▸ RECORDS FOR THIS EXERCISE:

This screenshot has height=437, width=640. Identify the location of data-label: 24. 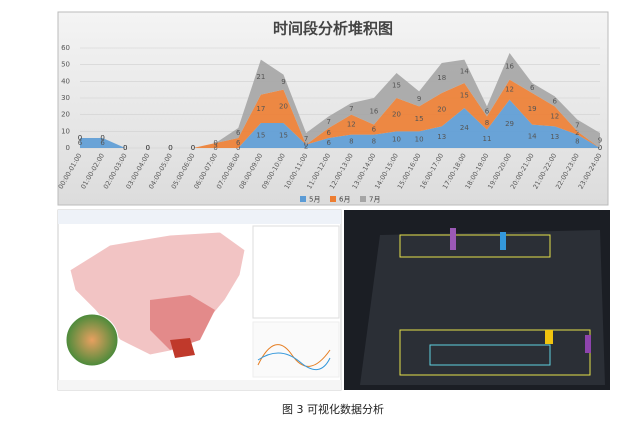
(464, 128).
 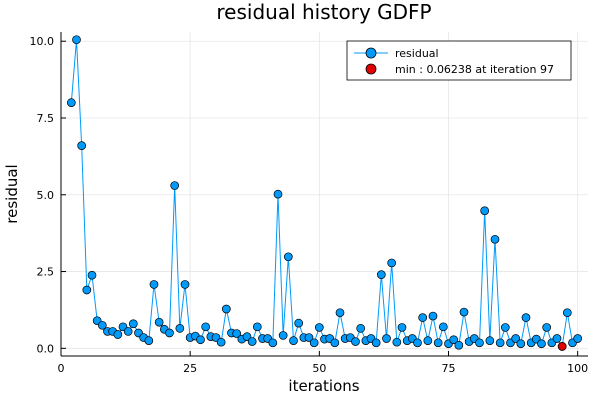 What do you see at coordinates (324, 386) in the screenshot?
I see `x-axis-label: iterations` at bounding box center [324, 386].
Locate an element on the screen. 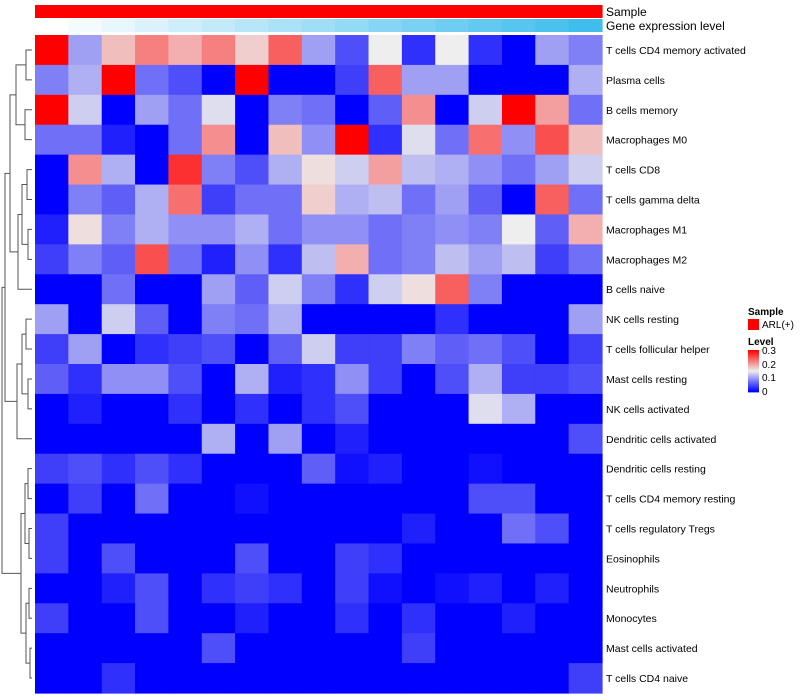 This screenshot has height=700, width=800. row-label: Macrophages M2 is located at coordinates (646, 260).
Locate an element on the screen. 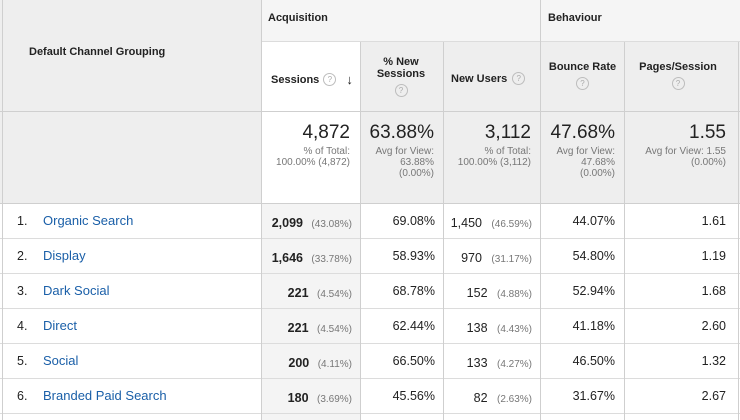 The image size is (740, 420). totals-bounce-rate-value: 47.68% is located at coordinates (582, 132).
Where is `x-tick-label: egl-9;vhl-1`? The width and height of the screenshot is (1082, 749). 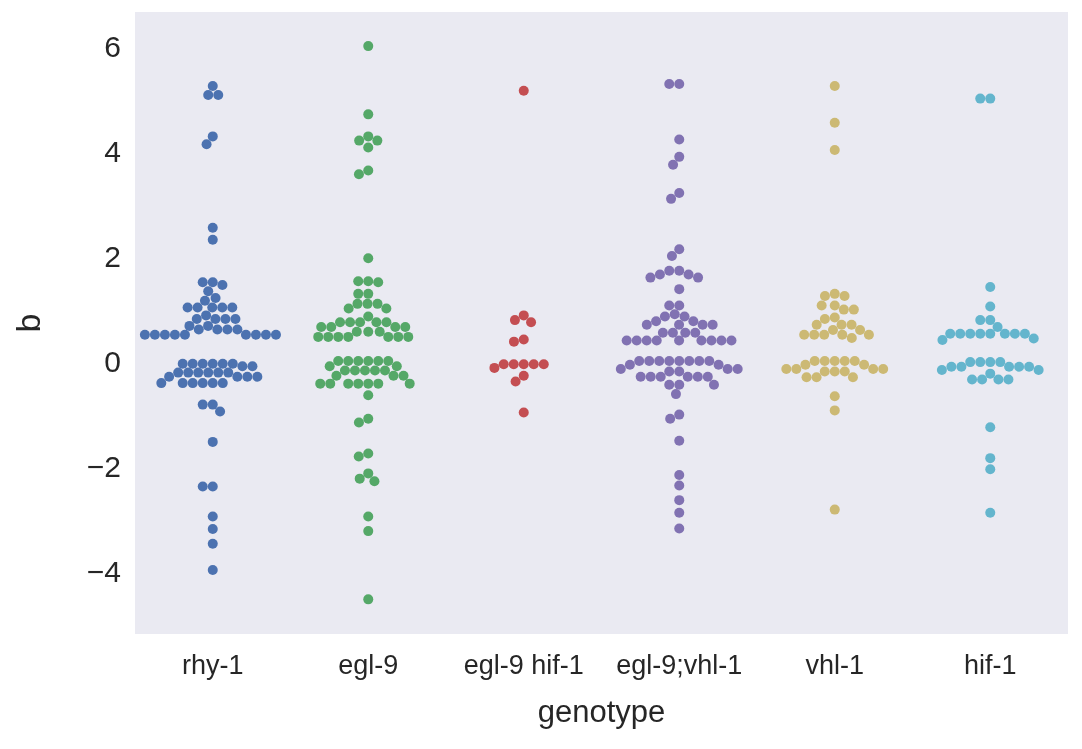
x-tick-label: egl-9;vhl-1 is located at coordinates (680, 665).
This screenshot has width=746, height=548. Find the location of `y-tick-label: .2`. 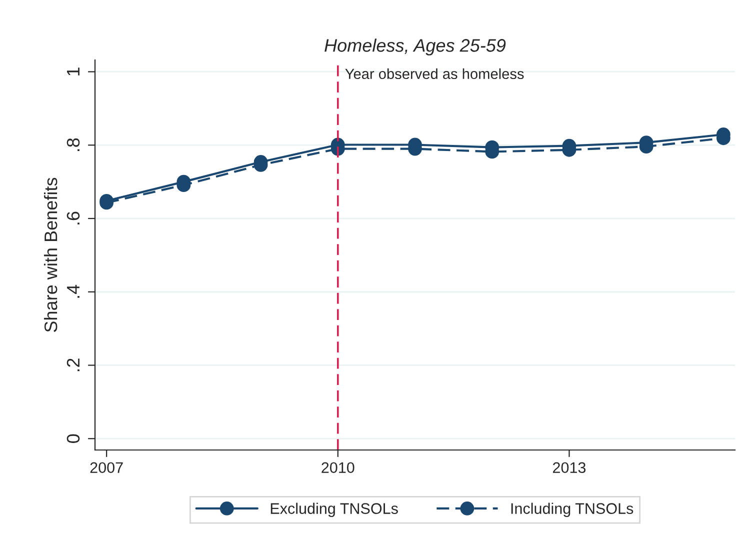

y-tick-label: .2 is located at coordinates (73, 365).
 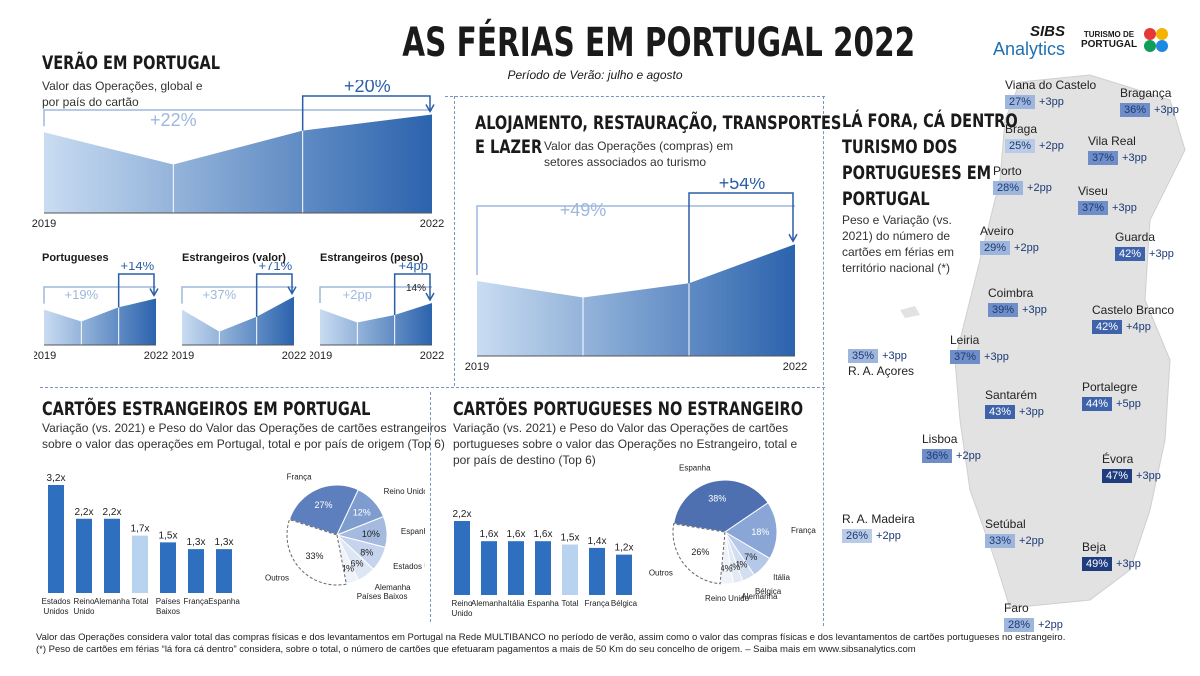 I want to click on map-region-share: 26%, so click(x=858, y=536).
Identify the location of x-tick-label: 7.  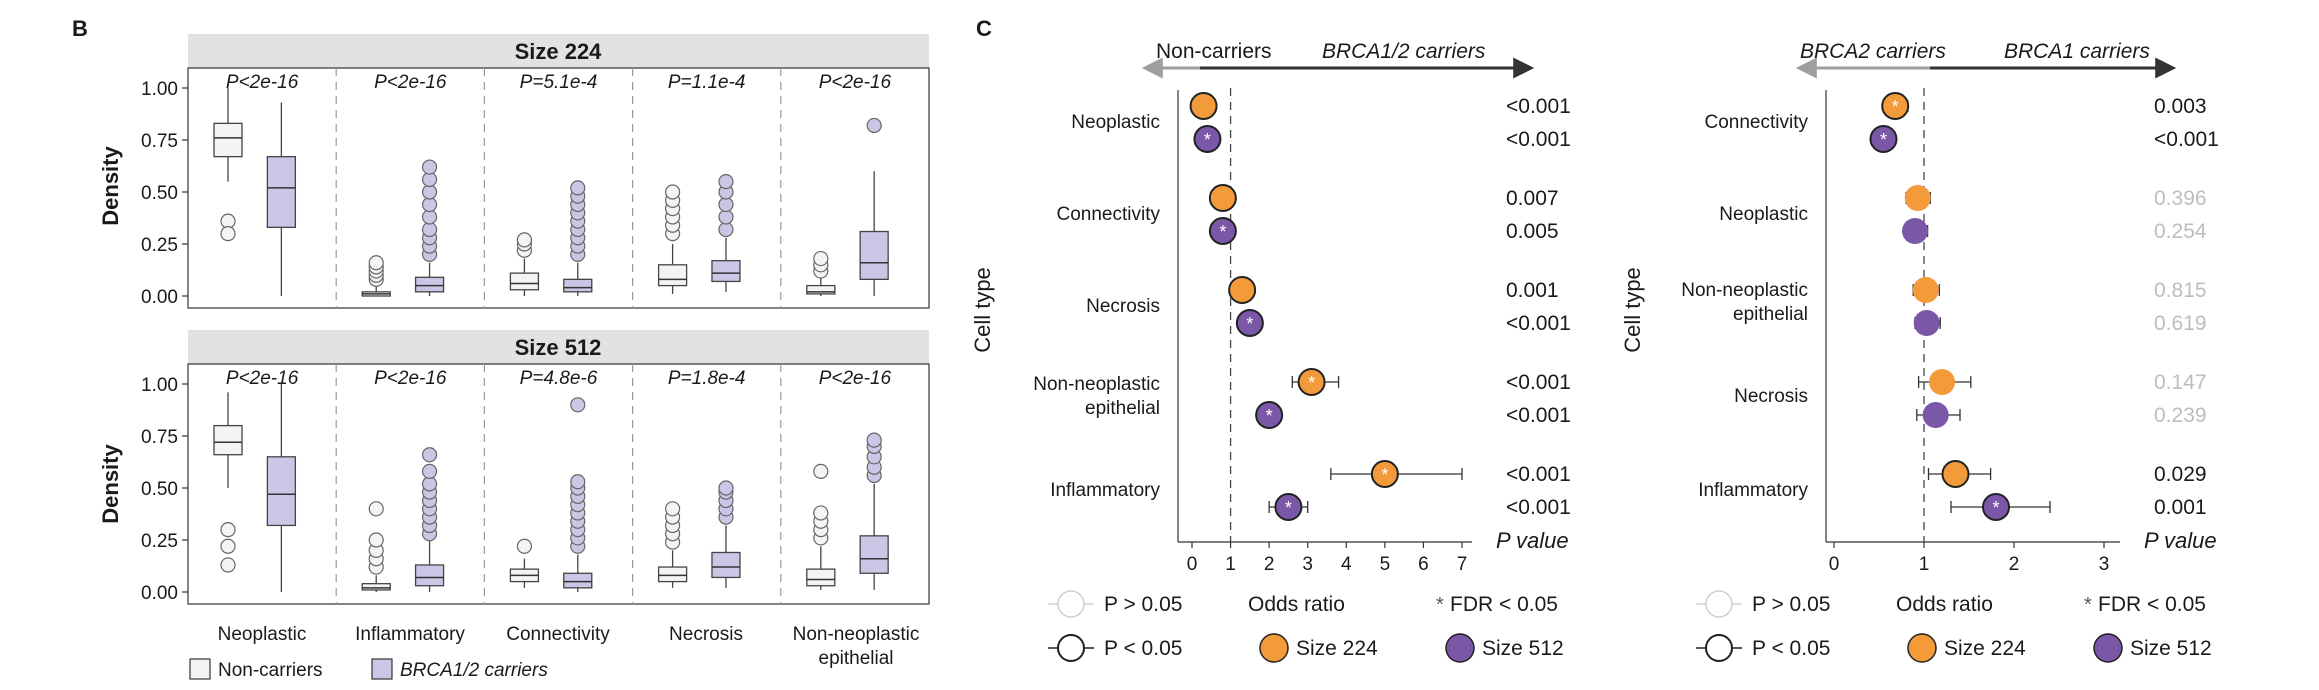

▸ WHAT THE TASK ASKS: Convert the stretch from the line containing "This screenshot has width=746, height=548." through the end of the records into a JSON list of strings, one string per line, with blank lines omitted and the pictures left out.

▸ RESPONSE:
[
  "This screenshot has width=746, height=548. Find the location of `y-tick-label: .2`. ",
  "y-tick-label: .2 is located at coordinates (73, 365).",
  "  I want to click on map-region-share: 26%, so click(x=858, y=536).",
  "Identify the location of x-tick-label: 7.  "
]